Once the line containing "The image size" appears, output it and each remaining line of the records below exactly, with no pictures and nothing more.

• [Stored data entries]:
======
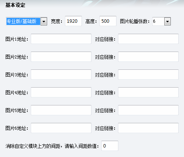The height and width of the screenshot is (157, 184).
Task: Click the 间距数值 spacing input showing 0
Action: 110,146
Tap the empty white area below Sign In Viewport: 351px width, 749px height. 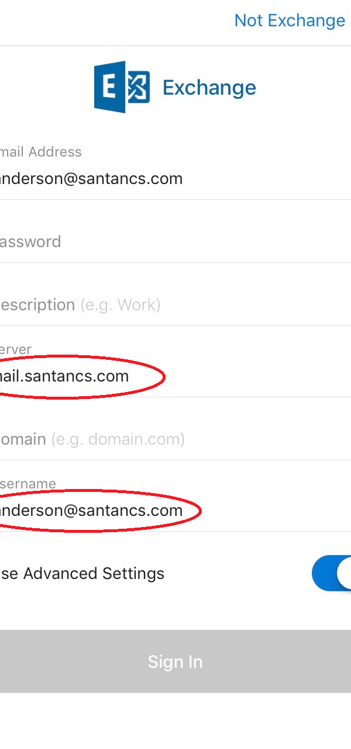(176, 721)
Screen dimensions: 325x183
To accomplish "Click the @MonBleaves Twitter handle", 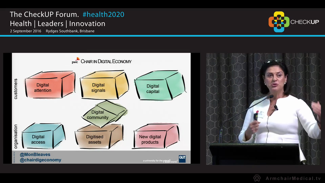I will coord(35,155).
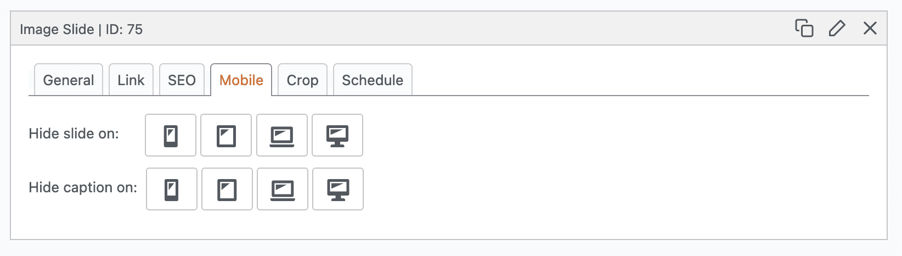Select the Mobile tab

point(241,80)

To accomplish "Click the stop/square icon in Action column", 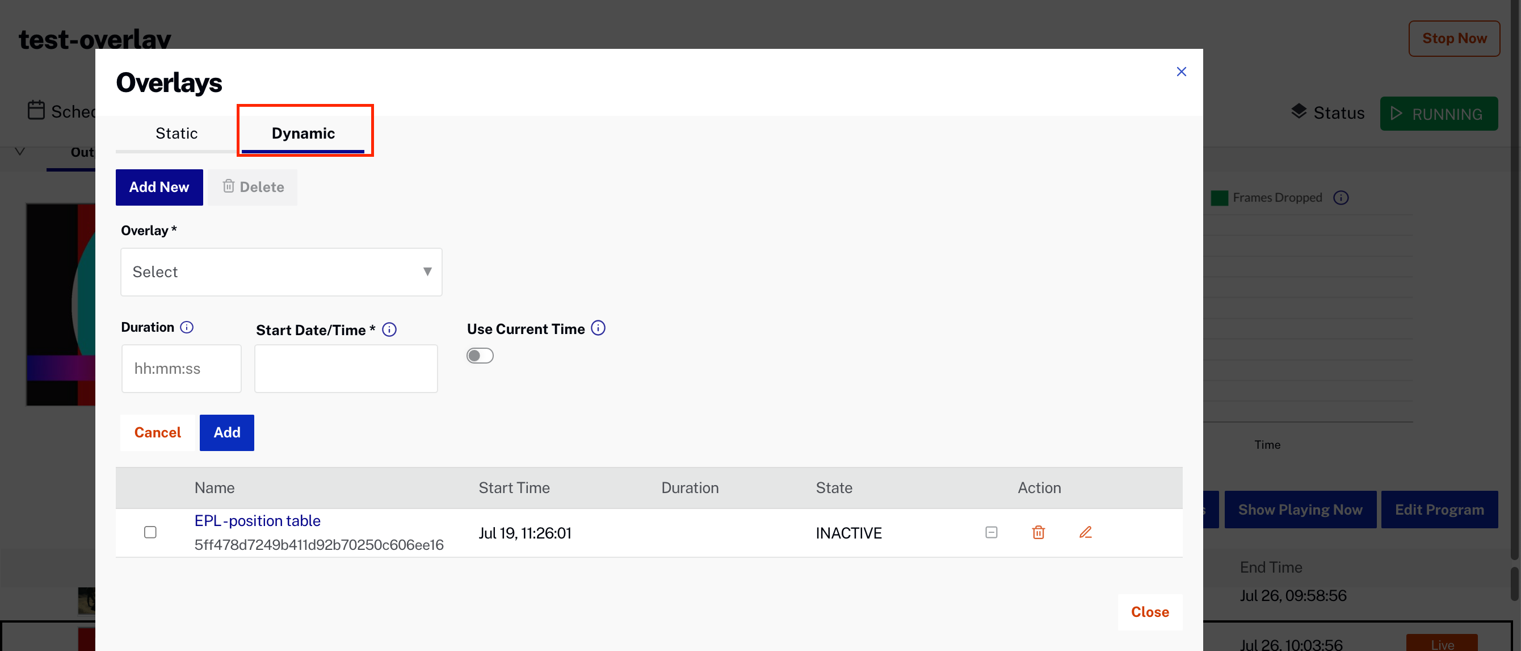I will click(x=990, y=532).
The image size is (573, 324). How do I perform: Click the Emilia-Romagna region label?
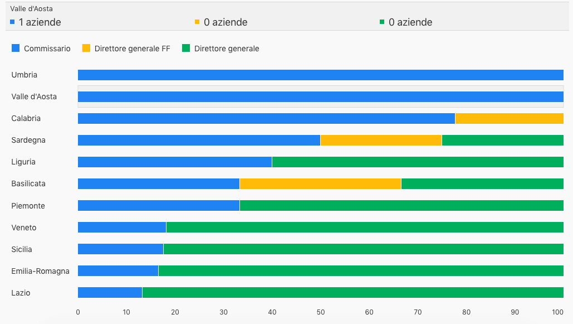coord(40,271)
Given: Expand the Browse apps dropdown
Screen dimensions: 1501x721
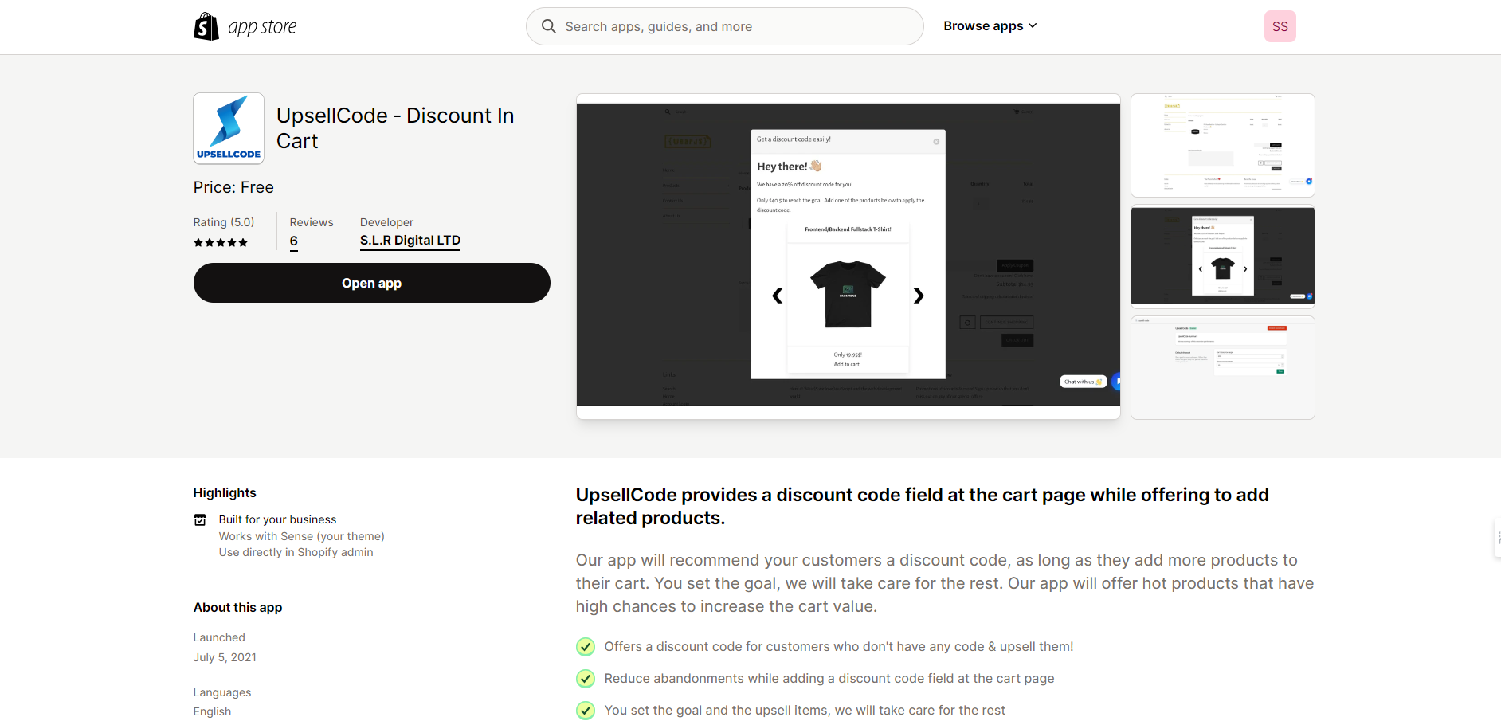Looking at the screenshot, I should tap(990, 26).
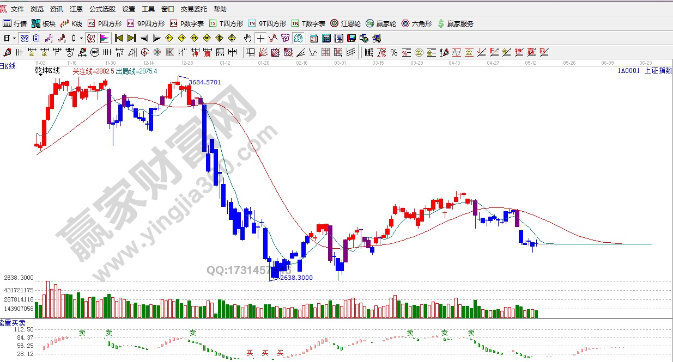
======
• [Answer to the problem]:
The image size is (573, 324). How do I perform: Click the Emilia-Romagna region label?
coord(40,271)
Given: Expand the Browse apps dropdown
Screen dimensions: 1501x721
Looking at the screenshot, I should tap(990, 26).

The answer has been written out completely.